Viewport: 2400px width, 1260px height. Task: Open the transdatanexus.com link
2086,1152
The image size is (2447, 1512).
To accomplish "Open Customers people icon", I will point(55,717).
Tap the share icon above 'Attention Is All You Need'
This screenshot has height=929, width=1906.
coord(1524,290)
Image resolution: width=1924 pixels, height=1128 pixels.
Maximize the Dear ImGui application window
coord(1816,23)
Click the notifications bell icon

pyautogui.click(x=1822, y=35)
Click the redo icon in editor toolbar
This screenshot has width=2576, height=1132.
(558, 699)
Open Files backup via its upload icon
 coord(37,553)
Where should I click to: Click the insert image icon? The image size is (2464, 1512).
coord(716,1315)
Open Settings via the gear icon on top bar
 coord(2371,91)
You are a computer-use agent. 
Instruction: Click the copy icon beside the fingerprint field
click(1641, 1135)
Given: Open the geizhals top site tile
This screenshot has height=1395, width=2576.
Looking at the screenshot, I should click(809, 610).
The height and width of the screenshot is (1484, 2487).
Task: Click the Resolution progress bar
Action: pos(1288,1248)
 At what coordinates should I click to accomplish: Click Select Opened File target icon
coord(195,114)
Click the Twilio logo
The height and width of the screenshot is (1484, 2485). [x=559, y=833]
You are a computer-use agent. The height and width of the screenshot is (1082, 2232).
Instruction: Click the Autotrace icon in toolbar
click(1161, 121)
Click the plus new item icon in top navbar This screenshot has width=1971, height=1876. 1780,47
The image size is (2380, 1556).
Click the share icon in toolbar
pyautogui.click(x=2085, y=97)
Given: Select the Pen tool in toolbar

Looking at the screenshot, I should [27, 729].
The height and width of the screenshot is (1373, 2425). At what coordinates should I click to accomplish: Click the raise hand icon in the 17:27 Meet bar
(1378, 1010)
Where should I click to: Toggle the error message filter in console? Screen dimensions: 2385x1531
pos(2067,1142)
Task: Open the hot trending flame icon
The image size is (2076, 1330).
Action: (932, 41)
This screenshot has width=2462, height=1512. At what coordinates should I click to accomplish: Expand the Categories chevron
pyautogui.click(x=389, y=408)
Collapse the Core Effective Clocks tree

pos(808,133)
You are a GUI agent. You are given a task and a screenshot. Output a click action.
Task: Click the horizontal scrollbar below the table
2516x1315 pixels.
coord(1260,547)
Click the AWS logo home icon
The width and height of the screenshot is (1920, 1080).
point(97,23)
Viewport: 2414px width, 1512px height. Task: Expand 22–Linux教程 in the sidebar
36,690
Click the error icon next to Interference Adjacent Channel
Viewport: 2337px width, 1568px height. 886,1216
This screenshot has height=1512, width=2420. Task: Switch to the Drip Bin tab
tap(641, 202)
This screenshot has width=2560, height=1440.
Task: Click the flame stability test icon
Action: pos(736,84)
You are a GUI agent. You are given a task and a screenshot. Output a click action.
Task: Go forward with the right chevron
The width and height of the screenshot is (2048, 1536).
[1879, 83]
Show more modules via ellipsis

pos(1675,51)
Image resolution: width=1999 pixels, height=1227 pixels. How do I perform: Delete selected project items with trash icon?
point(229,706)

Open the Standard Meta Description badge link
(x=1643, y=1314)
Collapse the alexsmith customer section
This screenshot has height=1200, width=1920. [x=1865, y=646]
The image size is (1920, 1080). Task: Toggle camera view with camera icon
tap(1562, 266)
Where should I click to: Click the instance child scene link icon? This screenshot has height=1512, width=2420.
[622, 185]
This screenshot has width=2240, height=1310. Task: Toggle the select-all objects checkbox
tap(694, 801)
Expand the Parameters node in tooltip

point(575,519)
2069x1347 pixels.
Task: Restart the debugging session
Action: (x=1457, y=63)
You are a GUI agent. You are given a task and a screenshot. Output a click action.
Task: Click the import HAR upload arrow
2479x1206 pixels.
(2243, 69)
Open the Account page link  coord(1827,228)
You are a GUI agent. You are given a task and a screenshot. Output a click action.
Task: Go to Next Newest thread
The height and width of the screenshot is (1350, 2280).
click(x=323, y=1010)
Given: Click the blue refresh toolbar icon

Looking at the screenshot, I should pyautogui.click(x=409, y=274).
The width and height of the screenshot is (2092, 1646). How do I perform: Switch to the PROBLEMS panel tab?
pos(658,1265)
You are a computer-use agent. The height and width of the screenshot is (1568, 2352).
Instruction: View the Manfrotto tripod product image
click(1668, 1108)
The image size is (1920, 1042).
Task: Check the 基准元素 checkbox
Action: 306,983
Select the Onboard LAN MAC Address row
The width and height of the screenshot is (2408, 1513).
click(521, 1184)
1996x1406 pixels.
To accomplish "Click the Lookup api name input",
━━━━━━━━━━
Copy out all lines of the listing where the word "computer" appears.

(Solution to this exercise):
You are a computer-use agent. 
You are a computer-use agent. The height and width of the screenshot is (1082, 2232).
You are a computer-use agent. The height and width of the screenshot is (1568, 2352).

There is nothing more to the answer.